Is that 80meth 20water? And if so how does it feel? And are you not scared of causing any damage to the engine, e.g the alaminiam part? I was told never go past 70/30?


----------



## velocity196 (Feb 19, 2006)

*Re: can't get methanol what are my option? (GERHARD PETZER)*

the only reason not to go over 60 to 70% is cuz its could catch fire. big deal, we are driving around with a 13 gallon fuel tank http://****************.com/smile/emthup.gif im running a gt3582r with a somewhat small w/m injector rated at 350 whp so id have to guess its smaller than 300cc on unitronic 830 file with over 20* advanced up top above 30 psi of boost. and this is on 92 pump gas.

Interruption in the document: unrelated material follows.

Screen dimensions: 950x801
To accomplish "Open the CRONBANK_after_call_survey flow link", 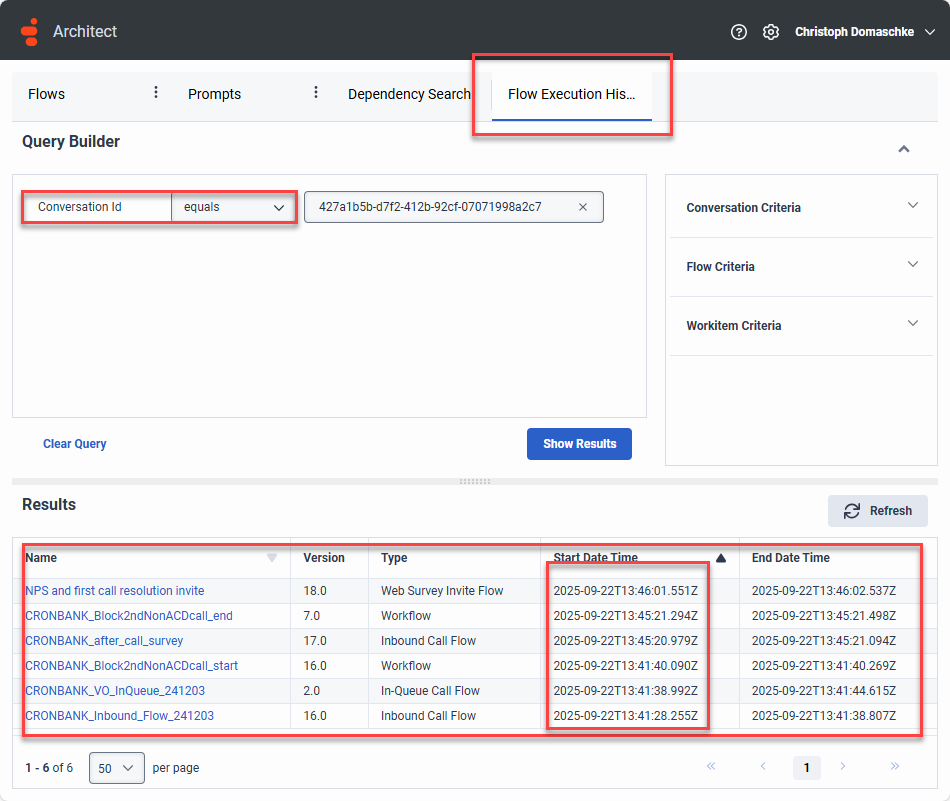I will (x=104, y=641).
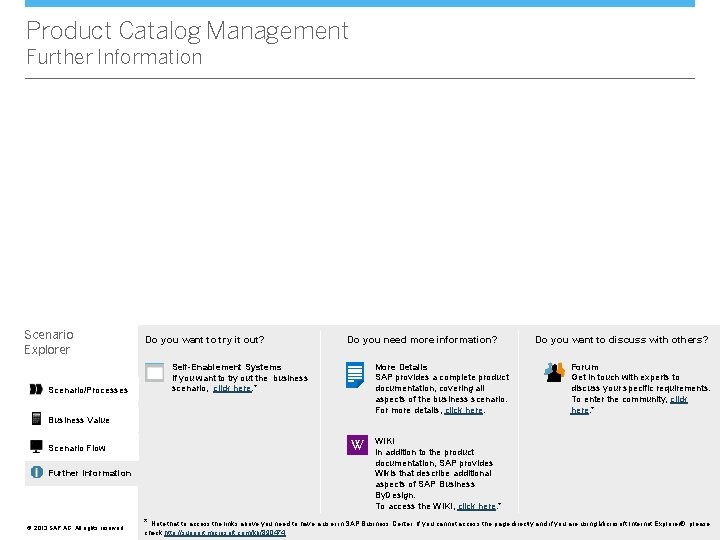Viewport: 720px width, 540px height.
Task: Click the More Details document icon
Action: (x=355, y=374)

the only thing im worried about is breaking another tranny lol


----------



## 20thGTI1873 (Apr 6, 2006)

*Re: can't get methanol what are my option? (velocity196)*

yea i'm running the same turbo 35R on a kinetics top mount... now i am going to be running meth, but which kit do you guys recommend, i was thinking the Labonte kit, or the snow stage 2... but the thing is i am running Uni 630 MAFLESS, and CATLESS, with no SAI, or EVAP... so which kit will not cause problems being that i am mafless


----------



## velocity196 (Feb 19, 2006)

*Re: can't get methanol what are my option? (20thGTI1873)*

I think you'll have to get one that uses the map. I to am everything deleted so I got the cheap coolingmist kit that runs off a boost switch. At 8psi she kicks on.


----------